In 1983, Sally Ride became the first American woman to travel on the Challenger shuttle and into space. The astrophysicist beat out over 1,000 NASA hopefuls for a spot in the program. In a period when the world wasn’t fully committed to doing right by its women, Sally Ride inspired countless people and dedicated her life to science, learning, and inclusive spaces.
Ride wasn’t just the only woman in the room, she was also gay. The astronaut kept her sexuality hidden until her last days while battling cancer. She entrusted her surviving partner, Tam O’Shaughnessy, to tell the world about it through her obituary.
Sandra Day O’Connor
“This chance will stand before you only once.” One of the many inspirational sayings by the indomitable Sandra Day O’Connor – the first woman appointed to the U.S. Supreme Court who held the position for over 20 years. She became one of the most prolific women in U.S. law and politics.
Nominated by President Ronald Reagan, O'Connor won a unanimous vote in the Senate. Justice O’Connor played an instrumental role in upholding landmark cases like Roe v. Wade before things recently came crashing down.
Amy Tan lost her brother and father to cancer when she was young, and life spiraled out of control. She rebelled against her conservative mother and rejected her Chinese heritage. A trip to China in 1987 changed everything – rekindling half-memories and lost connections.

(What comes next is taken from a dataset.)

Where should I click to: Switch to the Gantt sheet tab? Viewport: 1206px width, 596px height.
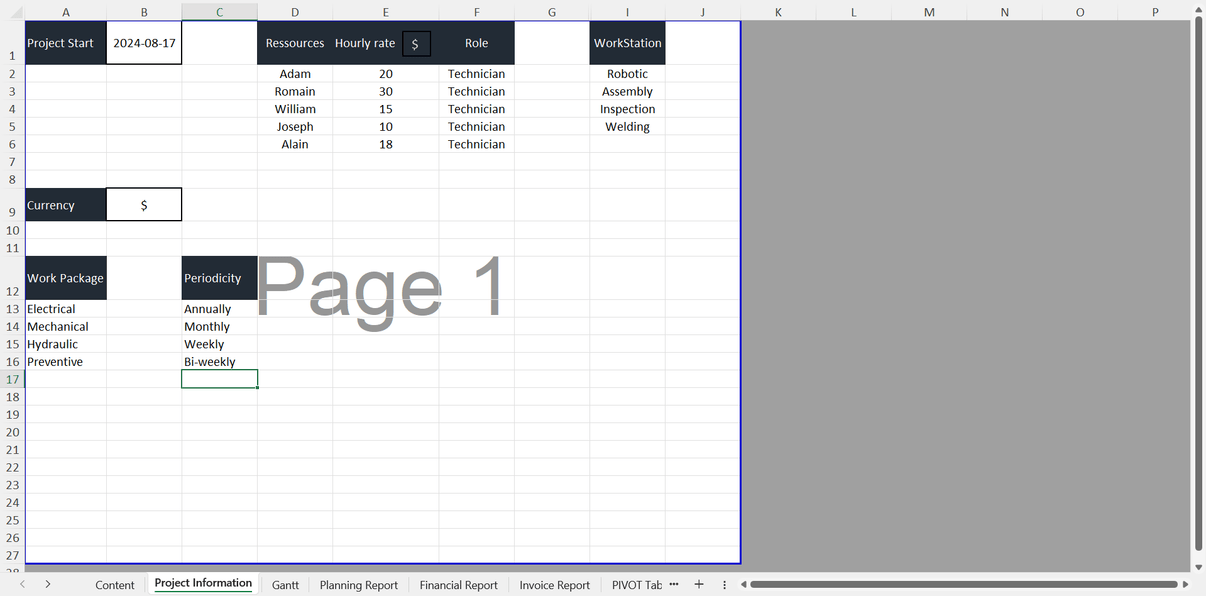(285, 585)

It inspired her to write “The Joy Luck Club,” which became the longest-running New York Times best-seller in 1989. The book was not only a personal achievement for the author but also told the stories and struggles of an under-represented Asian-American community at the time.
Seer, truth teller, and Nobel-Prize-winning author –Toni Morrison dedicated her life to chronicling the African-American experience. She shot to national fame after her first novel, “The Bluest Eye,” in 1970 – a haunting depiction of racial oppression and violence against women.
Morrison also taught literature and creative writing at various colleges. She continued writing beautiful prose about black lives, winning the Pulitzer Prize for “Beloved” in 1988. In 1993, Morrison became the first African-American woman to win the Nobel Prize in Literature.